Jerusalem (AFP) - Thousands of Ethiopians with family members in Israel have again had attempts to join them delayed, this time by a paperwork logjam, Israeli officials said on Sunday.

Threatened by a revolt on the issue within the ruling Likud party, Prime Minister Benjamin Netanyahu's government pledged in April that 1,300 Ethiopians would be admitted within 12 months out of a possible 9,000 set to arrive over five years.

But so far only 64 have entered the country, prompting MP Elie Elalouf to say last week that Israel had "abandoned the Jewish community of Ethiopia despite the promises".

A spokesman for the Jewish Agency, a quasi-governmental institution that encourages diaspora communities to move to Israel, told AFP on Sunday that his organisation was waiting to receive the names of those eligible from the government.

"The Jewish Agency is ready to receive them and we will carry out the government instructions, but we have not received lists of candidates from the interior ministry," Yigal Palmor said.

Ethiopian-born Avraham Neguise, chairman of parliament's immigration committee and a Likud member, accused the ministry of "deliberately putting spokes in the wheels" of the attempts to reunite Israeli Ethiopians with their kin still in the African nation.

Ethiopian Israelis allege they are regularly discriminated against in Israel.

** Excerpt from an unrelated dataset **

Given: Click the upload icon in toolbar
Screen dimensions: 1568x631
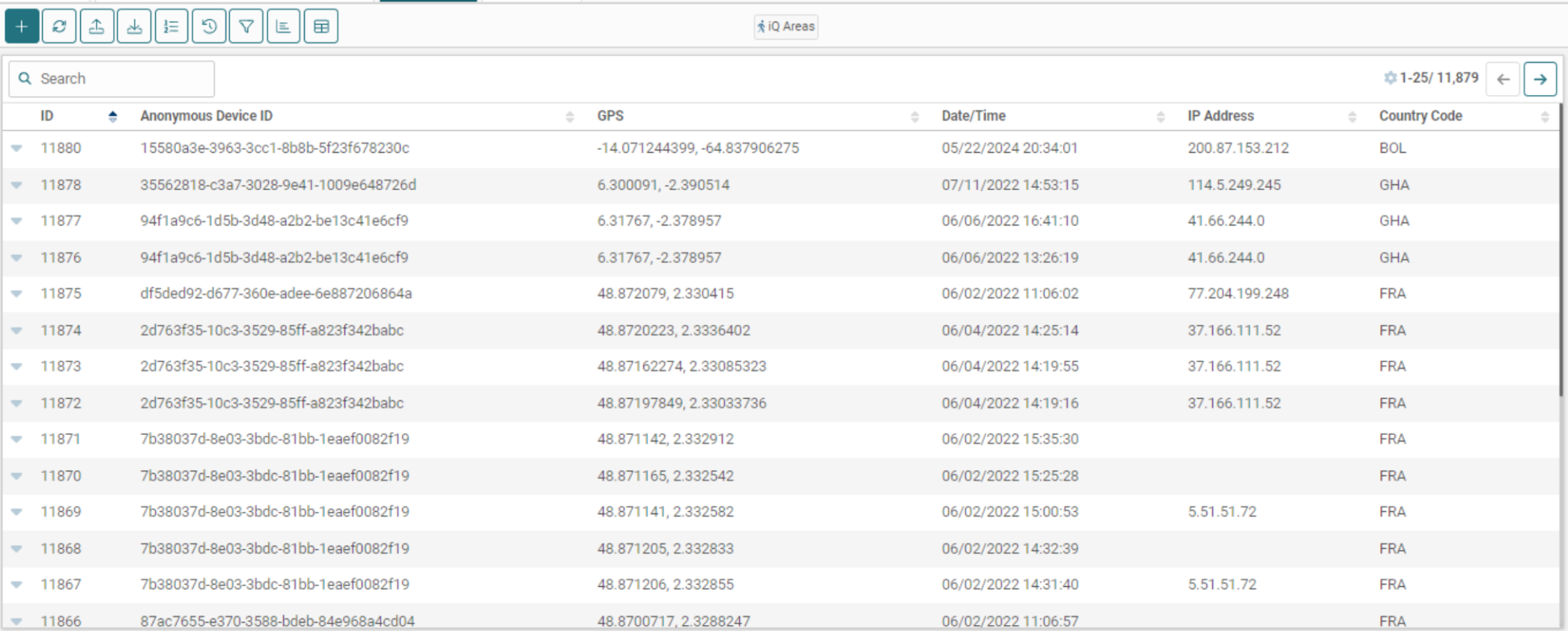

The country's Ethiopian community numbers around 135,000 people, of whom more than 50,000 were born in Israel.

The bulk of Ethiopia's Jewish community was brought to the country between 1984 and 1991 under the Law of Return guaranteeing Israeli citizenship to all Jews.

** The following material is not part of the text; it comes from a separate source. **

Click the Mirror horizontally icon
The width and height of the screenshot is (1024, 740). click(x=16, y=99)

Those still trying to join them are members of a community known as Falash Mura, descendants of Ethiopian Jews who converted to Christianity, many under duress, in the 18th and 19th centuries.

They are not recognised as Jews by Israel's Orthodox rabbinical authorities but claim the right to immigrate under family reunification rules.

Government approval for about 9,000 claimants was given in November 2015 but then rescinded in March the following year, citing budgetary constraints.

Following mass protests and a parliamentary rebellion by Neguise and another Likud lawmaker, which placed passage of the state budget in jeopardy, the government relented and made its April 2016 pledge.

Netanyahu's coalition at the time held only a one-seat majority in parliament.